Así ocurrió en la ceremonia de graduación del programa Operador de Subestaciones de Media y Alta Tensión, un proceso de formación impulsado por Centrales Eléctricas de Nariño S.A. E.S.P., donde trabajadores y participantes culminaron una etapa de capacitación técnica orientada a fortalecer la operación segura y eficiente de la infraestructura eléctrica del departamento.

Más que un acto protocolario, la jornada fue un reconocimiento a un proceso exigente. Operar subestaciones no es una tarea menor: implica responsabilidad directa sobre sistemas de media y alta tensión que sostienen el suministro de energía en hogares, hospitales, empresas y zonas rurales de Nariño.

Detrás de cada certificado entregado hay horas de estudio, simulaciones técnicas, aprendizaje en campo y un entrenamiento que exige disciplina, concentración y capacidad de respuesta ante escenarios críticos. No se trata solo de adquirir conocimientos, sino de asumir la magnitud de lo que significa trabajar con energía que no admite errores.

Durante la ceremonia también se entregaron reconocimientos a instructores y coordinadores que acompañaron el proceso formativo.

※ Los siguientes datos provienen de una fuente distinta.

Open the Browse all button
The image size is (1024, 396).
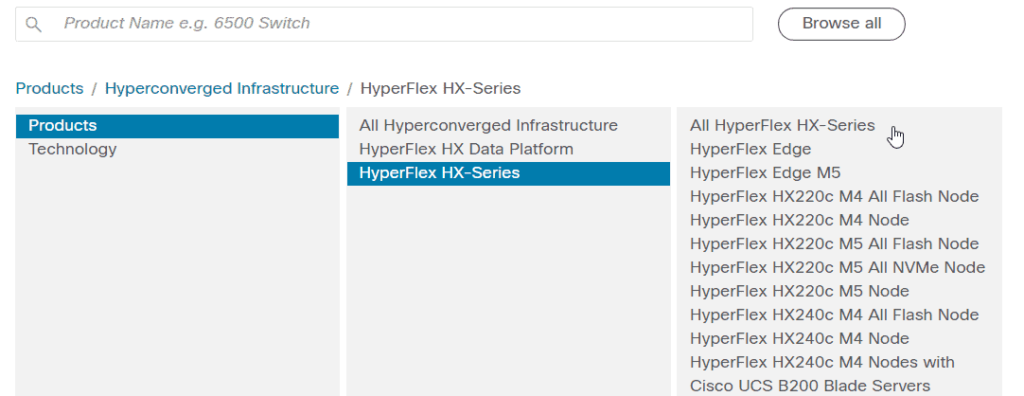click(x=841, y=24)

Su papel fue clave: no solo enseñaron procedimientos técnicos, sino que transmitieron experiencia, criterio y cultura de seguridad, elementos fundamentales en un sector donde cada decisión puede tener impacto operativo inmediato.

En los testimonios recogidos durante el evento se repite una idea: esta formación no solo fortalece capacidades técnicas, también refuerza el sentido de responsabilidad con el territorio. Operar una subestación no es un trabajo aislado; es parte de una cadena que conecta comunidades enteras con el desarrollo.

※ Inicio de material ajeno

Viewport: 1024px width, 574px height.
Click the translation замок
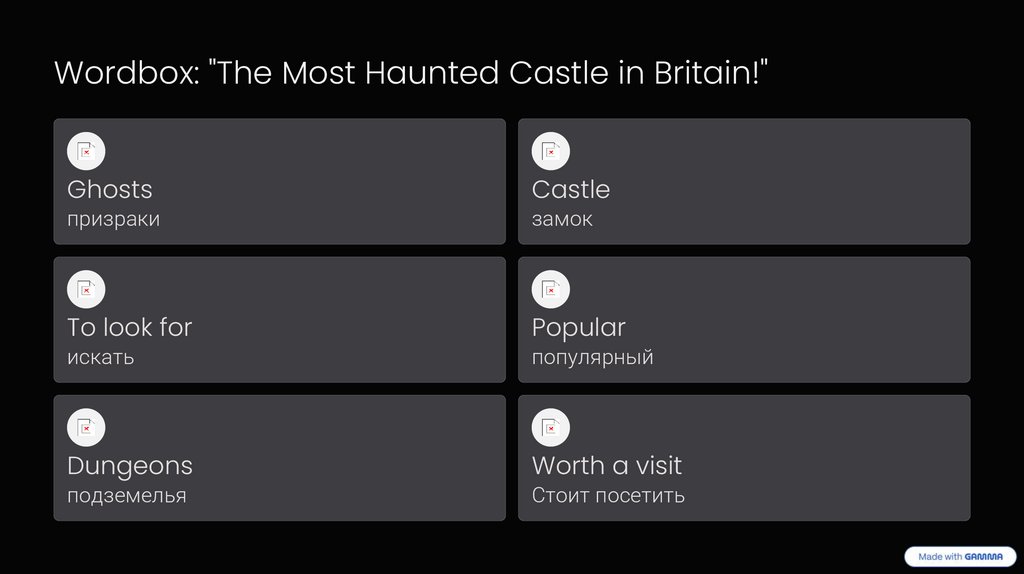pos(562,219)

En regiones como Nariño, donde la geografía y las distancias representan un desafío constante, la formación técnica adquiere un valor aún más profundo. No solo se trata de operar sistemas eléctricos, sino de garantizar que la energía llegue de manera continua y segura a zonas urbanas y rurales.

Más allá del acto simbólico, la graduación refleja una apuesta institucional: invertir en las personas como base del servicio eléctrico. Una apuesta que reconoce que la infraestructura no se sostiene únicamente con equipos y tecnología, sino con conocimiento humano, preparado y comprometido.

Al final, cada nuevo operador graduado representa algo más que un logro individual. Representa un eslabón más en la red que mantiene encendida la vida cotidiana de una región que depende, en silencio, de un sistema complejo pero esencial.